The President emphasized that the state should not be cruel but it must ensure that everyone complied with certain rules. Vladimir Putin also admitted that the state should be lenient."

Also on Friday, the International Tribunal on the Law of the Sea reached a conclusion.

"The International Tribunal for the Law of the Sea delivered its Order today in the “Arctic Sunrise” case (Kingdom of the Netherlands v. Russian Federation). It ordered that the vessel Arctic Sunrise and all persons detained in connection with the dispute be released and allowed to leave the territory and maritime areas under the jurisdiction of the Russian Federation upon the posting of a bond in the amount of 3.6 million euros. "

"The International Tribunal for the Law of the Sea today ordered the Russian Federation in a binding ruling to release the Greenpeace ship Arctic Sunrise and the 28 activists and two freelance journalists on board upon payment of a EUR 3.6 million bond."

This is a hugely positive development, however Russia has previously indicated that it does not consider the tribunal's decisions to be binding, as it opted out of certain clauses of the UNCLOS. The decision not to appear at the hearing in Hamburg was based on this objection. However, this is not necessarily legitimate (, and, regardless, the fact that a United Nations tribunal has ruled against Russia has enormous international significance.

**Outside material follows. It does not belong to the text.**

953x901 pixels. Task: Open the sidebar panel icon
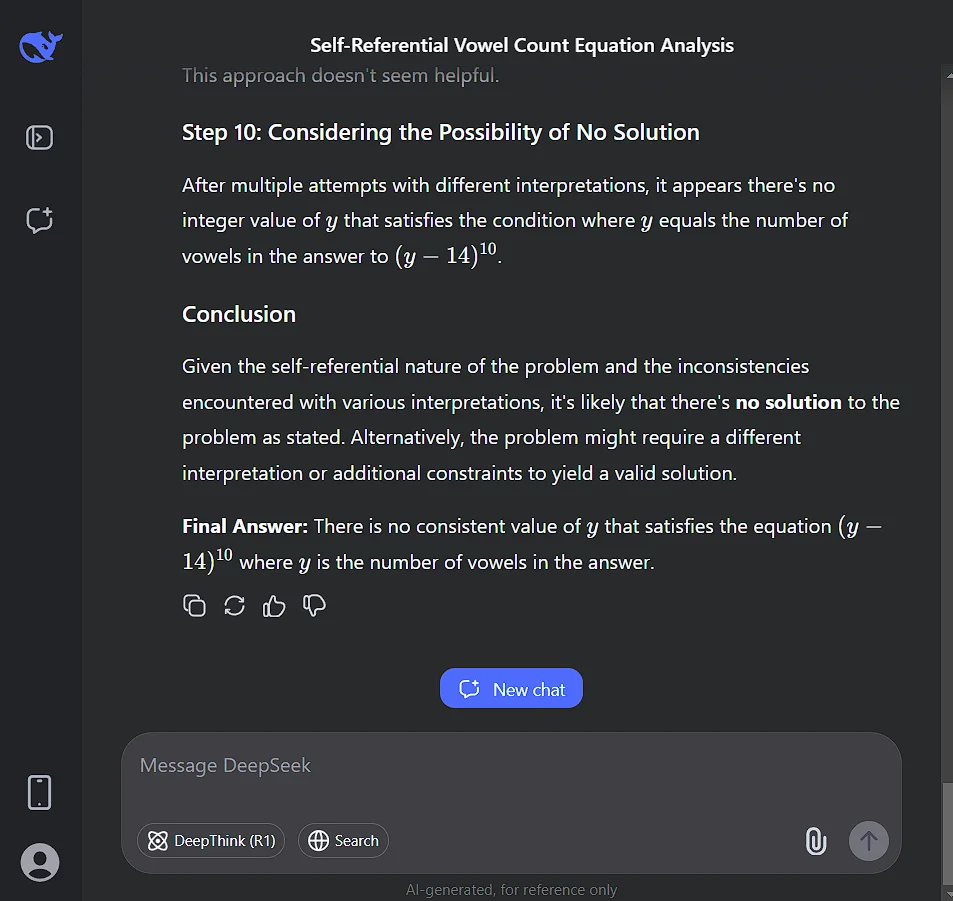pos(40,137)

It's great to see Kieron out of prison, but remember the charges still stand, and, if convicted, he could face a prison sentence. He is only released on bail, with conditions attached. This is not over yet. Let's keep fighting to completely Free Kieron.

Wednesday, 13 November 2013

Kieron moved to St Petersburg

It has been confirmed that Kieron and the rest of the Arctic 30 have been moved from Murmansk to St Petersburg.

Telegraph correspondent Roland Oliphant posted this story on Tuesday:

"Twenty-eight Greenpeace activists and two journalists jailed in Russia have arrived in three separate jails in St Petersburg, the Telegraph has learnt.
The prison train believed to be carrying the group pulled into St Petersburg's Ladozhsky railway station just after midday after a gruelling 27 hour journey from Murmansk on Tuesday afternoon."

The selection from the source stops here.